Learning From the Enneagram
The Enneagram is a system of personality typing that is split into nine different personality types and can offer insight into our motivations, emotional intelligence, strengths, weaknesses, conflict resolution style, and how we relate to others. While the Love Languages are quite simple, Enneagrams can be more complex. You can take a quick quiz for results, but you can also dive way deeper.
Simply by taking a couple of online assessments, I learned so much about myself. Before the test, I could give a vague explanation of my personality, values, and motivations. By answering a handful of questions, I was shocked at how much further I could go into who I am and what makes me think and act the way that I do. Not everything will resonate, but it’s likely that you’ll learn a few gems about yourself you either hadn’t realized or didn’t know how to put into words.

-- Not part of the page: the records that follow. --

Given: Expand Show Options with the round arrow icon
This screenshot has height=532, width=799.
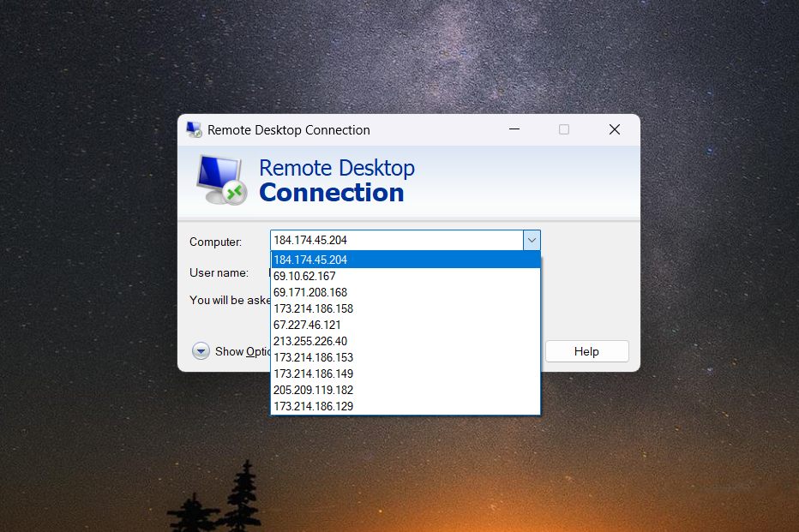Looking at the screenshot, I should [201, 351].
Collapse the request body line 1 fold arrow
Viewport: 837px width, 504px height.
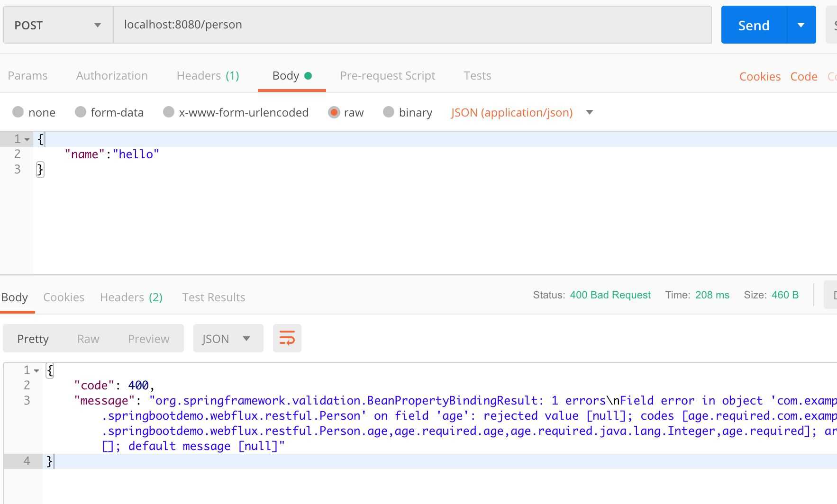click(27, 139)
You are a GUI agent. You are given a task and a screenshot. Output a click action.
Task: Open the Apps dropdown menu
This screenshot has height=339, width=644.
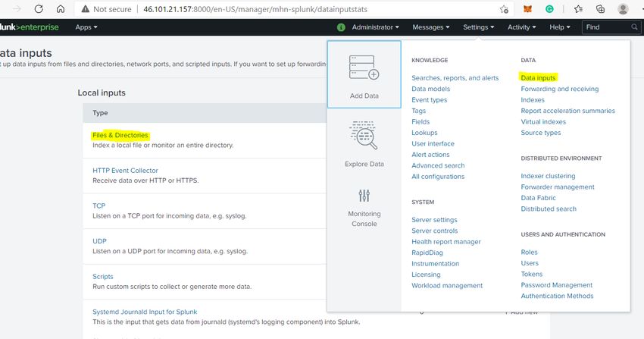click(86, 27)
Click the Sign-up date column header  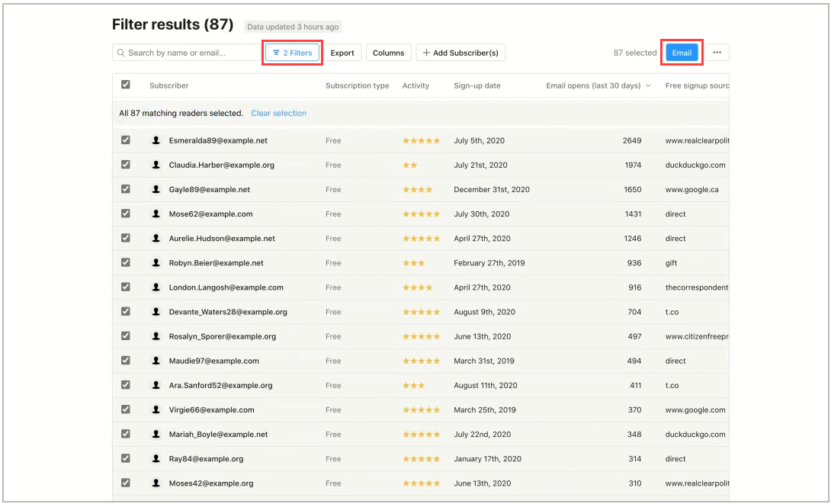(x=476, y=85)
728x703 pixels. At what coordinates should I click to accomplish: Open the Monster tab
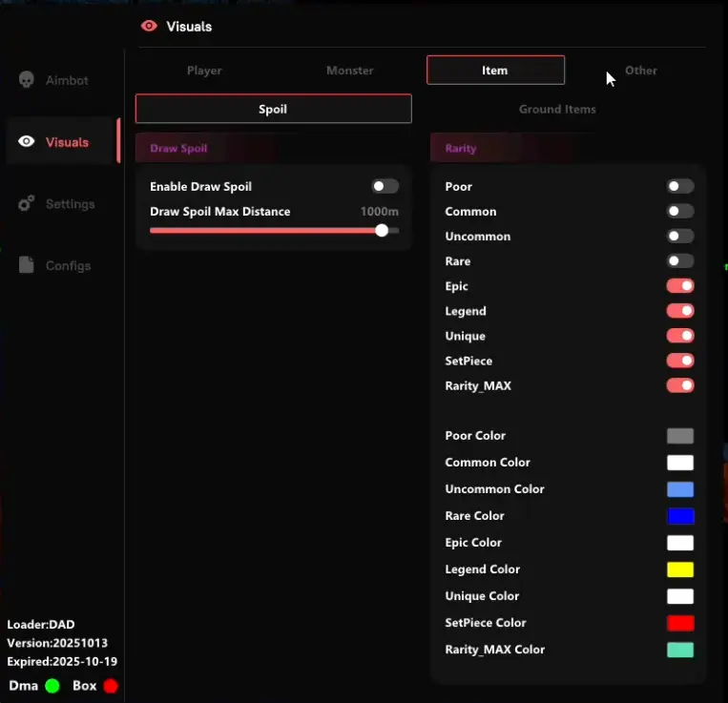pyautogui.click(x=350, y=71)
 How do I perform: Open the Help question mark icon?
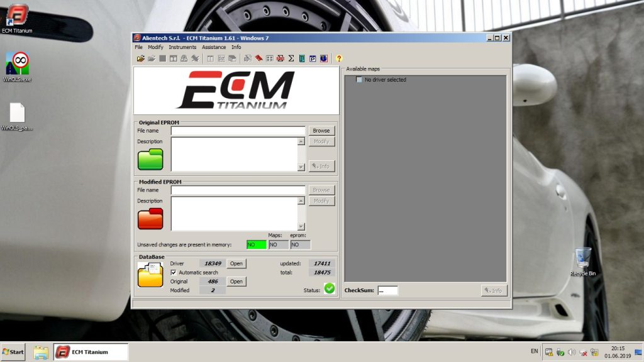(339, 58)
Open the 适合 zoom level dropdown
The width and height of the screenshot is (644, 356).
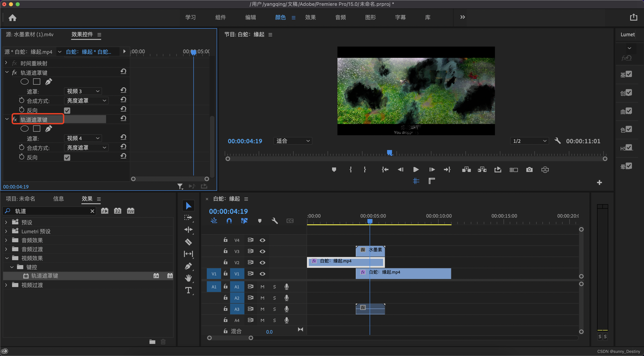pyautogui.click(x=293, y=141)
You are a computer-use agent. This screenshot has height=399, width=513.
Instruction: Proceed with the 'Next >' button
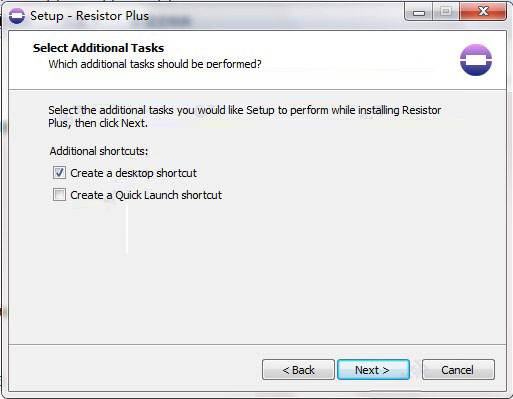point(373,370)
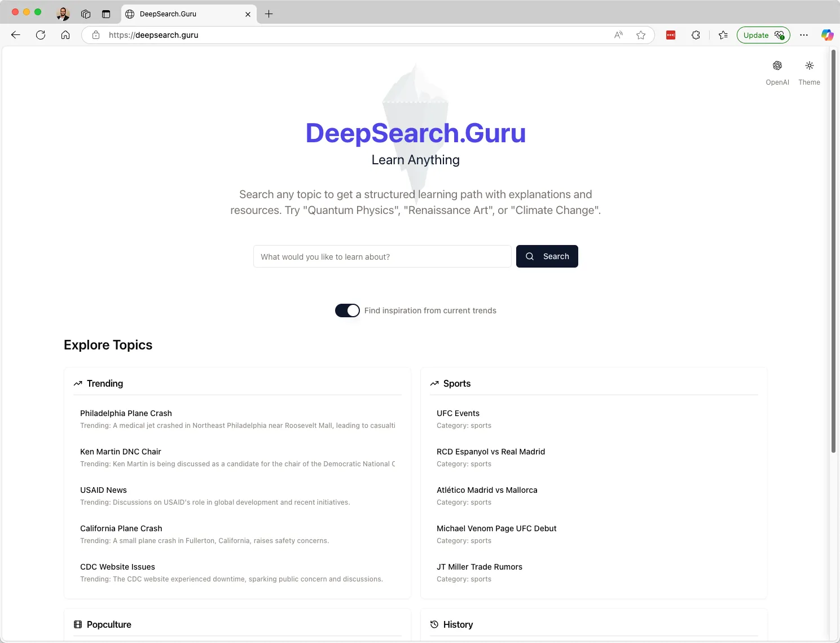The image size is (840, 643).
Task: Click the trending arrow icon beside Sports
Action: [x=434, y=383]
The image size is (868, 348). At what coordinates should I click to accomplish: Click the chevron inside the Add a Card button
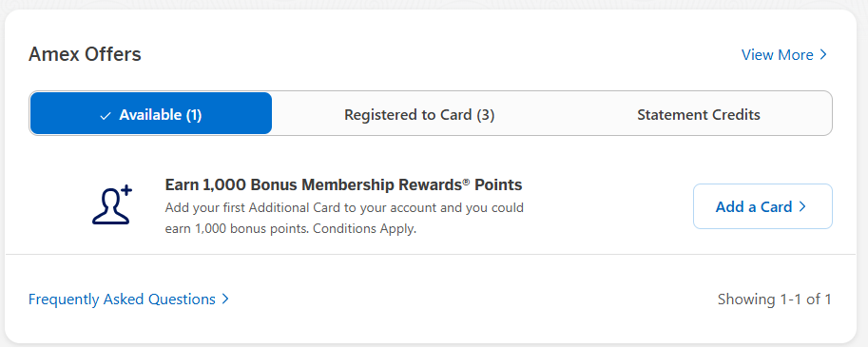tap(802, 207)
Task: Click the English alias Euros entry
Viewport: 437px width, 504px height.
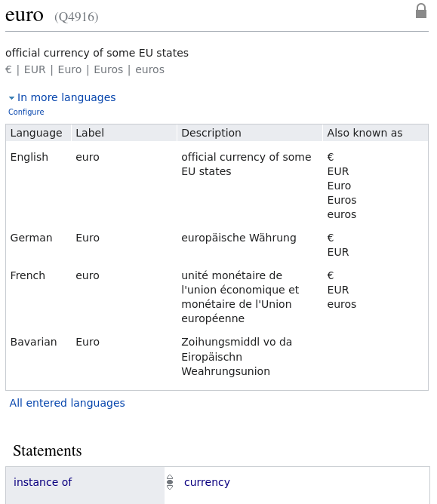Action: click(x=342, y=200)
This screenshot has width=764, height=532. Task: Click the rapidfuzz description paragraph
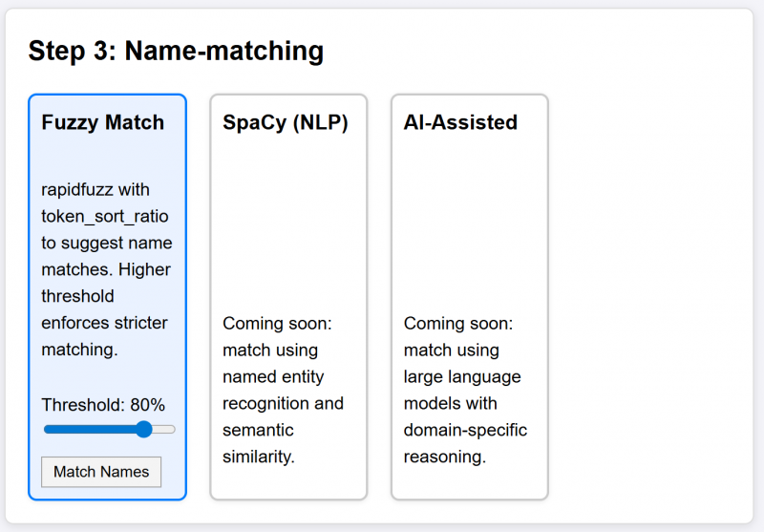coord(106,269)
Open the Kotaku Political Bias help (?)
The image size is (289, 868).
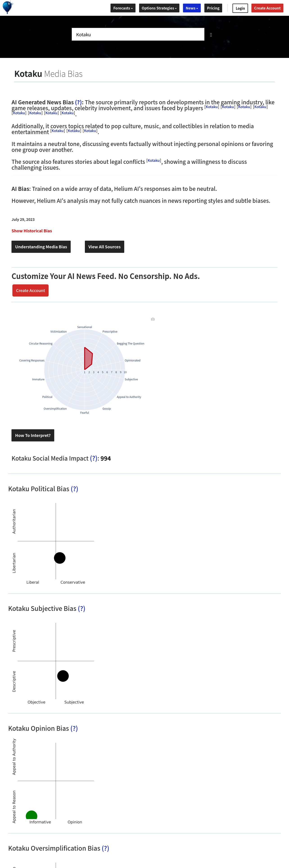74,489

I’ve gained more insight into how I relate to others. Along with this, some assessments give tips on how others can best engage with me–a helpful note for my husband!
I think one of the most important things you can gain from learning your Enneagram is the gateway to a discussion with your partner.
Discovering our Enneagrams gave us a good jumping-off point to openly discuss what is making us happy, what we want to change, and what we should strive for in our marriage and with our family.
As parents, we can so easily fall into the routine of only talking about our kids and skipping over the deeper needs our ourselves outside of our role as a mom or dad. I absolutely have fallen into this (and my Enneagram says I can sometimes ignore my emotions). Long days can be a blur, and often we hope our partner can read our minds with regards to what we want instead of taking the time to voice them.
By taking these assessments and diving deeper into who we are, we can strengthen our bonds, our parenting roles, and especially strengthen our communication.
Everyone parents differently. And that might be the case for you and your partner, which is why it’s so important to understand each other and learn from each other.
With a little help from a couple of personality tests, understanding each other and talking more about what we value and prioritize can make us stronger and more united parents and partners.